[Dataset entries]
────────────────────

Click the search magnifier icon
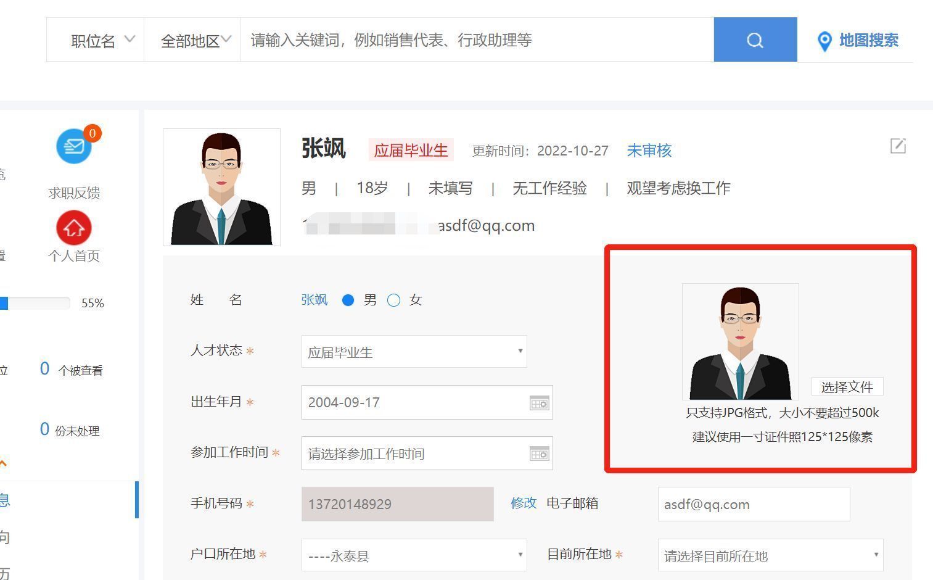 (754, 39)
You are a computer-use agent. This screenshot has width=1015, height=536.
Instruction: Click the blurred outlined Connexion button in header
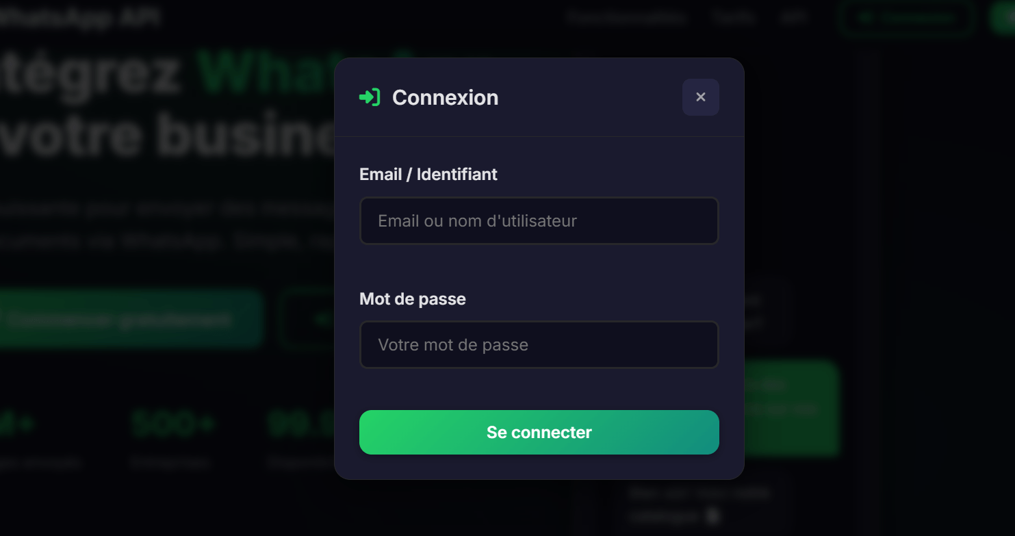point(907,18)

────────────────────

-- Description of the task --
Do not copy pictures. Restate exactly the lines from the one containing "Instruction: Click the" through the last line of the records.

-- Result of this exercise --
Instruction: Click the blurred outlined Connexion button in header
point(907,18)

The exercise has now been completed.